Study of the placental transcriptome and its impact on prenatal andpostnatal neurodevelopment: understanding mechanisms and developingearly biomarkers (PERGOLA) (Instituto de Salud Carlos III, 2025-2027)
Summary
Early mental health problems and neurodevelopmental disorders (NDDs), such as autism spectrum disorder (ASD) and attention deficit hyperactivity disorder (ADHD), affect more than 13% of children worldwide, with evidence of a rising prevalence. Early-life environments, including perinatal stages, play a critical role in shaping both early mental health and the risk of NDDs. A key organ underlying the biological mechanisms of this prenatal influence is the placenta, which protects the fetus and supports early brain development. Placental molecular patterns reflect adaptive responses and pathological deregulation, acting as a molecular bridge linking genetic and prenatal environmental factors with later neurodevelopmental and mental health outcomes. Despite this relevance, the study of placental transcriptomics in healthy populations has been largely overlooked, with few investigations using advanced techniques such as RNA sequencing.
Within this context, this project aims to identify placental transcriptional signatures associated with early mental health indicators and neurodevelopmental outcomes, and to develop early biomarkers to detect neonates at risk. As a secondary aim, we will also examine how broad prenatal environmental factors may relate to these placental molecular hallmarks. To achieve this, we will integrate placental RNA-seq profiles with prenatal and postnatal neurodevelopmental data, including neuroimaging (neurosonography at 32 gestational weeks) and neuropsychological and early mental health assessments up to 48 months, in 400 participants from the population-based birth cohort BiSC in Barcelona.
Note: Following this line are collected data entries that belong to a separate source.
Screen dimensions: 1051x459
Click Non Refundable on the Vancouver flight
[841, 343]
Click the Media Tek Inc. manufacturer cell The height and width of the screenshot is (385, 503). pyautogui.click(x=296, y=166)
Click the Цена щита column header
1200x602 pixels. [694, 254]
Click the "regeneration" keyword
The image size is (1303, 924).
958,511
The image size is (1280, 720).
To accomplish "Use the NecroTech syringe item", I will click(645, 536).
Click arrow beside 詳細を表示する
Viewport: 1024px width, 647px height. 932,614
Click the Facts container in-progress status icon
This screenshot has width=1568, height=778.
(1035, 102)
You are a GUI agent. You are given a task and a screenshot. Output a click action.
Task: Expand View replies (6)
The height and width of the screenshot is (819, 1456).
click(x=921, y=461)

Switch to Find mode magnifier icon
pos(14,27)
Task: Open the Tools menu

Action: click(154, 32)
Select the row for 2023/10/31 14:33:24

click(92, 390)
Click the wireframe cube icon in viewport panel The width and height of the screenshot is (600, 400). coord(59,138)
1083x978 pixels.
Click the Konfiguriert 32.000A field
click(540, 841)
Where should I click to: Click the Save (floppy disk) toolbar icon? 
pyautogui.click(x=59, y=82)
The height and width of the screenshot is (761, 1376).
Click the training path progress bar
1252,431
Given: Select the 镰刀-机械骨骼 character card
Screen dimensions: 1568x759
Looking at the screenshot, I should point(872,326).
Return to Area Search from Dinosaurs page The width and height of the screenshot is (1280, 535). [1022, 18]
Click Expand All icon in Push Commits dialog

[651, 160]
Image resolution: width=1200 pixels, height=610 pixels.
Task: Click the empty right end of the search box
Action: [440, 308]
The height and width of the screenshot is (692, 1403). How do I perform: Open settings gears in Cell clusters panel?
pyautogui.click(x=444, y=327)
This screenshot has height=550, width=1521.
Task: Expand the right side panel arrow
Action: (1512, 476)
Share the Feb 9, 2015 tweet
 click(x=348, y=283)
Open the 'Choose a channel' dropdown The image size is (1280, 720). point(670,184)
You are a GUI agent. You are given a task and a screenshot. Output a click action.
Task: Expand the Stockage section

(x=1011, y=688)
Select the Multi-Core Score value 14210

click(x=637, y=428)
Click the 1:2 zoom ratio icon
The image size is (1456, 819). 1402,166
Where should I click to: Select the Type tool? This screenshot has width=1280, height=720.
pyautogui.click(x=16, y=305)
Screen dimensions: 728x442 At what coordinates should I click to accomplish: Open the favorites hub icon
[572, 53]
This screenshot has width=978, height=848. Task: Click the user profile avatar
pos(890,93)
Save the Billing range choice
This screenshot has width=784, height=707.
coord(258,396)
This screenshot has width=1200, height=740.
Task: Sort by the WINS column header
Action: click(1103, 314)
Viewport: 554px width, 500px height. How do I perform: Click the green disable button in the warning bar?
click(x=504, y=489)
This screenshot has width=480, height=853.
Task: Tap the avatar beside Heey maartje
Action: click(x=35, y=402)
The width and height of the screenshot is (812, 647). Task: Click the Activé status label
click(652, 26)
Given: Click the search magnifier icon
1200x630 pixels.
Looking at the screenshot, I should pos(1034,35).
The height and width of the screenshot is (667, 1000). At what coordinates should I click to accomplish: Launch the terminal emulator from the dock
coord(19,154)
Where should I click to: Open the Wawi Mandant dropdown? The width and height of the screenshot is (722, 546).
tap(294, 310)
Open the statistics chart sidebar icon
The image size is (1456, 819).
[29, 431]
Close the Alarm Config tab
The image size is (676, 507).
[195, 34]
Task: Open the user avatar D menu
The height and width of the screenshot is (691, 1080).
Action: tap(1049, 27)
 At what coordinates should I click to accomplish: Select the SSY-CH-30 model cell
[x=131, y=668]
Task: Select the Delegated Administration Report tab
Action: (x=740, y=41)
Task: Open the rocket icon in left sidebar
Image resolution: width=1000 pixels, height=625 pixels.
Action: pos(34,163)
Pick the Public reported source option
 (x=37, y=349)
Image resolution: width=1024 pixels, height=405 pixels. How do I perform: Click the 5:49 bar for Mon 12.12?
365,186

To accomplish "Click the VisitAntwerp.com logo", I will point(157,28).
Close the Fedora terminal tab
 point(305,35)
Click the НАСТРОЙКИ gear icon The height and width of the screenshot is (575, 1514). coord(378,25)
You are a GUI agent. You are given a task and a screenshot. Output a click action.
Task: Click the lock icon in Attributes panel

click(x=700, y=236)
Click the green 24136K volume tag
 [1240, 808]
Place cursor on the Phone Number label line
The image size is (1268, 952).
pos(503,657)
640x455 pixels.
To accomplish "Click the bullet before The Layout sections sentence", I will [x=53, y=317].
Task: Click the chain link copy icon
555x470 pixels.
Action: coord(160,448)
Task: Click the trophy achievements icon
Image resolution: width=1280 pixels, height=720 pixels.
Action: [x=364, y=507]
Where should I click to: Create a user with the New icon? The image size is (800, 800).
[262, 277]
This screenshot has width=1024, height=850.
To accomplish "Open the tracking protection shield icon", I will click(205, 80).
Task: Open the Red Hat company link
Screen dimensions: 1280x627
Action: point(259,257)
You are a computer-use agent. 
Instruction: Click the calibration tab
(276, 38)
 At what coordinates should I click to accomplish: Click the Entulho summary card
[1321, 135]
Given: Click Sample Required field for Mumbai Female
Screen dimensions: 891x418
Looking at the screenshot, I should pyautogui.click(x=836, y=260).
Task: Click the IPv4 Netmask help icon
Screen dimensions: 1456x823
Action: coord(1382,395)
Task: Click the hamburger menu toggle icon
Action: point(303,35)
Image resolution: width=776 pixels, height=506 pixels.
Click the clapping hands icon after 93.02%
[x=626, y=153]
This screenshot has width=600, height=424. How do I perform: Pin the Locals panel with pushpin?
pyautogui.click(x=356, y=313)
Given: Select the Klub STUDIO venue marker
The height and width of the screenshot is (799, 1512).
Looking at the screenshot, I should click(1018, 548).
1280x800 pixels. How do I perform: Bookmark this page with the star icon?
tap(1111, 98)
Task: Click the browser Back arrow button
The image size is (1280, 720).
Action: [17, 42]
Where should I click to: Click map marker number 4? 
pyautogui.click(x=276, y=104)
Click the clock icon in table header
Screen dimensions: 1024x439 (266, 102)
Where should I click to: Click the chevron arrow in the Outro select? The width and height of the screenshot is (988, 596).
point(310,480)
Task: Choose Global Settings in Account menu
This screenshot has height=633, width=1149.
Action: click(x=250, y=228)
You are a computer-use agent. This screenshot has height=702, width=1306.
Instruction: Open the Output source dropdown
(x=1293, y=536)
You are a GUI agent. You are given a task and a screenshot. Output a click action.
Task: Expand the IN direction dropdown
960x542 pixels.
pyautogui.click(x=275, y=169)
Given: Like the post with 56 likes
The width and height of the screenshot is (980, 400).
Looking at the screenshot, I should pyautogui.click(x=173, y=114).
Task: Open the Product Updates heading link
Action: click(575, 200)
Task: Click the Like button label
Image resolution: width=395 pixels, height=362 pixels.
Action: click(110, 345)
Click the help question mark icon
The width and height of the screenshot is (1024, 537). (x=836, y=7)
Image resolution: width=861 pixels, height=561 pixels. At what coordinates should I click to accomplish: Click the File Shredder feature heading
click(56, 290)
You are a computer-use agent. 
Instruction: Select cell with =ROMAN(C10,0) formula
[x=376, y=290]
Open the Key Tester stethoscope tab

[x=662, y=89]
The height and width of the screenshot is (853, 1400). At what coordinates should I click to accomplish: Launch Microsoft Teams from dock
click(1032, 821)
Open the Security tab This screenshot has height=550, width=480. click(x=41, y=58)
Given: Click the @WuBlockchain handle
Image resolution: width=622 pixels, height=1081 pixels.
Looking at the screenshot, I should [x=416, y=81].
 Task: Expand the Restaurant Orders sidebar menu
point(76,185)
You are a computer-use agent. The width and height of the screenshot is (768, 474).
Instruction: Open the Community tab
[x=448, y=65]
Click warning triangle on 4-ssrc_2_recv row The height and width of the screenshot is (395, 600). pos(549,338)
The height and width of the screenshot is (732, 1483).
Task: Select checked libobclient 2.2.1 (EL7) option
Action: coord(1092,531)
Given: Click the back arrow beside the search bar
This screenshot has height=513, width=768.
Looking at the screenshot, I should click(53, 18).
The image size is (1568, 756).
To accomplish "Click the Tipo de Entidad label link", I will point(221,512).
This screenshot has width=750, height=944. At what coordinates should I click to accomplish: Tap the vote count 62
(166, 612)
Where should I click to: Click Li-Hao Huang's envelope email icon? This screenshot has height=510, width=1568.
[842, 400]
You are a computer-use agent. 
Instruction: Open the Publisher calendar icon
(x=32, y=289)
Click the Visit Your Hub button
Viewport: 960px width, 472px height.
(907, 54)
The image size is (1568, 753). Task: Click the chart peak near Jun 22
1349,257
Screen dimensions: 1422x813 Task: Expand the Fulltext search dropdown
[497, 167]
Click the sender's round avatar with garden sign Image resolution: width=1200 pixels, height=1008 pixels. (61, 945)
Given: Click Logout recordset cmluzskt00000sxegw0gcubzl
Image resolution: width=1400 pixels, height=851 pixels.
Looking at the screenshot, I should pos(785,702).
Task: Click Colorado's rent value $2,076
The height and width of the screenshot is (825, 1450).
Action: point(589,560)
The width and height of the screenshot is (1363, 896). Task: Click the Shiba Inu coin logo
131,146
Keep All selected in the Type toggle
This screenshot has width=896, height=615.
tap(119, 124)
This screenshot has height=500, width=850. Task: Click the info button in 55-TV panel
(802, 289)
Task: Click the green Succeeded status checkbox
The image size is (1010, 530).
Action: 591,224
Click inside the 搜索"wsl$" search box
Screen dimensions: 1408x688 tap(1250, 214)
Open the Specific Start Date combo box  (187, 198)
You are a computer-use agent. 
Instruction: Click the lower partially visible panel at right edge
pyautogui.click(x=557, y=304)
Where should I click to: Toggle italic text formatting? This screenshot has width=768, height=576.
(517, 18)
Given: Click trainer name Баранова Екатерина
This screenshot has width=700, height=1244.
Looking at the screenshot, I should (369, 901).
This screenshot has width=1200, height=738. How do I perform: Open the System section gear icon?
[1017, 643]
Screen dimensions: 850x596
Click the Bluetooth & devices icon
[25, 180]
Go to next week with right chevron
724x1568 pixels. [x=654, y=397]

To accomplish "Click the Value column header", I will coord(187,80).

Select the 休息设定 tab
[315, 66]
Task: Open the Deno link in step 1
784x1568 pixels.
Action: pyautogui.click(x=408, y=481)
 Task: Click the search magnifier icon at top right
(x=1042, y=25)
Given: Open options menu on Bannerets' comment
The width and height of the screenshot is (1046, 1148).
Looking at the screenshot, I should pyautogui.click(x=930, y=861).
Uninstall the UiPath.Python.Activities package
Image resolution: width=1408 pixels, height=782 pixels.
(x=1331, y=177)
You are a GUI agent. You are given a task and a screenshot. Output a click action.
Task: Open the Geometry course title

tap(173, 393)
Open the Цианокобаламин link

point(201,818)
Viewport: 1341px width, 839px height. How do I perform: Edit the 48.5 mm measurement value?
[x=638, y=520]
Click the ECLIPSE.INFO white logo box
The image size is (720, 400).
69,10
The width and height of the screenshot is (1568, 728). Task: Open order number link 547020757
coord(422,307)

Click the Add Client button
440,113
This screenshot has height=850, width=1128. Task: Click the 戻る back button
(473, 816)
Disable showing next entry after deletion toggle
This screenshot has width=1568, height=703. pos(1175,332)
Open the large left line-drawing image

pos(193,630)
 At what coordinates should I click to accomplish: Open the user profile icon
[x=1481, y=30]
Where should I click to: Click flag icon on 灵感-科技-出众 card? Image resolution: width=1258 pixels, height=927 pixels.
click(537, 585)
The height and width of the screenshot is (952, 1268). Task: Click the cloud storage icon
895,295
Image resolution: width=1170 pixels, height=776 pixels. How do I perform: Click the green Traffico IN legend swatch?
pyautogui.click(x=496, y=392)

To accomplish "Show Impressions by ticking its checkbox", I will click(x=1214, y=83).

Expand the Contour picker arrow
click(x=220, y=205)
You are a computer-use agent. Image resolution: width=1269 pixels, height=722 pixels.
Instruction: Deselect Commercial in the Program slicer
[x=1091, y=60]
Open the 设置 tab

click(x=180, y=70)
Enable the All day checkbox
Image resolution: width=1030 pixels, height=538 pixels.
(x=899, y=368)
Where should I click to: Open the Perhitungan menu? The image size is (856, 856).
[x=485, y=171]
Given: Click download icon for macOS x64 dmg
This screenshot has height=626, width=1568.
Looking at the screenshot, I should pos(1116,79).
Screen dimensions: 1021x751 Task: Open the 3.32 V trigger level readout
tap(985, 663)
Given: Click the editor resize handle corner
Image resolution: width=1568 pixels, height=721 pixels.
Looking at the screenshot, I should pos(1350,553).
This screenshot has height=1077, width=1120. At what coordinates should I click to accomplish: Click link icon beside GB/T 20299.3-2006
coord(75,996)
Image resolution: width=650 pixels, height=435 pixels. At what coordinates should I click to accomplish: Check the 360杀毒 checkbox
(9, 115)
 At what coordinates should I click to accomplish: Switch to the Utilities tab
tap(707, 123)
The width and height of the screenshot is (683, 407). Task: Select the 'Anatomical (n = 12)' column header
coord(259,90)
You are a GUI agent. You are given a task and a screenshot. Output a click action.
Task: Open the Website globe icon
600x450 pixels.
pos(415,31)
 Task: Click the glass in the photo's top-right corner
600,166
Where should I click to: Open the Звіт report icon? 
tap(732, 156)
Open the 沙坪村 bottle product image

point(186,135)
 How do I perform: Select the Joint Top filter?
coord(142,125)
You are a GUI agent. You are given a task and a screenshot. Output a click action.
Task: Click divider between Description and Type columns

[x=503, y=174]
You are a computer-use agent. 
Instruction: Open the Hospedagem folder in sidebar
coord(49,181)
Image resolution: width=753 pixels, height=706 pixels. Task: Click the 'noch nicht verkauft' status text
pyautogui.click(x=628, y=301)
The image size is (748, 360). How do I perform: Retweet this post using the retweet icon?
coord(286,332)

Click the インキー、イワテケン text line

Overall, this study will deepen our understanding of how placental function shapes early brain and mental health trajectories, and will also examine how prenatal environmental factors may modify these molecular profiles. In doing so, it will support the development of early biomarkers to identify and monitor neonates at risk, enabling timely intervention and contributing to advances in perinatal precision medicine.